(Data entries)
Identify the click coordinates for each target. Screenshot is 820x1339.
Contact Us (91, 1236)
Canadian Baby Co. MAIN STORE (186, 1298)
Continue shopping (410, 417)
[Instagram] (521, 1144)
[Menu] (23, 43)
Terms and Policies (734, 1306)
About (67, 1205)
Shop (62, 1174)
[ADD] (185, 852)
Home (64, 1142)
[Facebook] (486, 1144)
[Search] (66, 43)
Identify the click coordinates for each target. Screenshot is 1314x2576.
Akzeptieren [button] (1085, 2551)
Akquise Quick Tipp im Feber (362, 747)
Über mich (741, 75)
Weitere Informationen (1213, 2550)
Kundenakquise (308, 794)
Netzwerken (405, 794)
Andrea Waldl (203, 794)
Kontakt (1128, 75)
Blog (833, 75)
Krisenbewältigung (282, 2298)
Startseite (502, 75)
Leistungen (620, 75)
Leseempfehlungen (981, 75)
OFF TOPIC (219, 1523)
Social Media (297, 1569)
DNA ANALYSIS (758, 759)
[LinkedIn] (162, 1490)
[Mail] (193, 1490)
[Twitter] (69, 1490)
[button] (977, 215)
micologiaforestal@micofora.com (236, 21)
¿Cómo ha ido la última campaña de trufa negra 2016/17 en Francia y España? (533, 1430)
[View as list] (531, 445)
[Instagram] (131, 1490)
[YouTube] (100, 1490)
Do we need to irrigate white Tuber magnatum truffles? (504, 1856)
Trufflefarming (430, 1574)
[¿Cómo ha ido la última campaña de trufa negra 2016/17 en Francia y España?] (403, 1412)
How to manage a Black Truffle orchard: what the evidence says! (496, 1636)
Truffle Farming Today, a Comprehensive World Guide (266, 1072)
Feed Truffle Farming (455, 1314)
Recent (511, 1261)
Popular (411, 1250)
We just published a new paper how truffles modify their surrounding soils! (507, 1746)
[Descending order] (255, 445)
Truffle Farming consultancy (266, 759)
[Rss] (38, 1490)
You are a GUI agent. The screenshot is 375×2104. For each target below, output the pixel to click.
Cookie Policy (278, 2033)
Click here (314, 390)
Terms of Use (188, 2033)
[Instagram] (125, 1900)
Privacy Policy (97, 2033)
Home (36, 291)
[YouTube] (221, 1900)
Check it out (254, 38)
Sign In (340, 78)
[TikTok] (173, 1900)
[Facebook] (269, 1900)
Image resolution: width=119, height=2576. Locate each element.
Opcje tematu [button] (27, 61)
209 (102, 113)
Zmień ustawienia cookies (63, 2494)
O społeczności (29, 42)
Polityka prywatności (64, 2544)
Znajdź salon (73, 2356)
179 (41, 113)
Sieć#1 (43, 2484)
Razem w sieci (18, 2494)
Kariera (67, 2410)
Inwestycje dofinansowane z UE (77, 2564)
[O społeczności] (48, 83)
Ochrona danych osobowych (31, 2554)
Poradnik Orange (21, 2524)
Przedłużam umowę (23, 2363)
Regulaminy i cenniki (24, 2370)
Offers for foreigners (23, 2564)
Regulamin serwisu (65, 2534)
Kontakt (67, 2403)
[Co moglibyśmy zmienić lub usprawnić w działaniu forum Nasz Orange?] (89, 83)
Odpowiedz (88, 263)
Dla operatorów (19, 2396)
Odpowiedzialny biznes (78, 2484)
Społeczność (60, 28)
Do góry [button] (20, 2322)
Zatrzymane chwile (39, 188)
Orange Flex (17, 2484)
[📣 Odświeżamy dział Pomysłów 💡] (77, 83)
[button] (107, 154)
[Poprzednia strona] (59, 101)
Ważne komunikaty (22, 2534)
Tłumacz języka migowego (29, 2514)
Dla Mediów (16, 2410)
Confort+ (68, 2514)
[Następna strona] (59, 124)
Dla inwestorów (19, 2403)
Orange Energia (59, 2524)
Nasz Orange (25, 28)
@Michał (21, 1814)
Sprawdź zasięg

_Exercise description_.
Return, unchanged, the run of lines above that opens with the line containing "[ADD] (185, 852)" and closes with the line containing "Leistungen (620, 75)". Include both.

_Exercise answer_.
[ADD] (185, 852)
Home (64, 1142)
[Facebook] (486, 1144)
[Search] (66, 43)
Identify the click coordinates for each target. Screenshot is 1314x2576.
Akzeptieren [button] (1085, 2551)
Akquise Quick Tipp im Feber (362, 747)
Über mich (741, 75)
Weitere Informationen (1213, 2550)
Kundenakquise (308, 794)
Netzwerken (405, 794)
Andrea Waldl (203, 794)
Kontakt (1128, 75)
Blog (833, 75)
Krisenbewältigung (282, 2298)
Startseite (502, 75)
Leistungen (620, 75)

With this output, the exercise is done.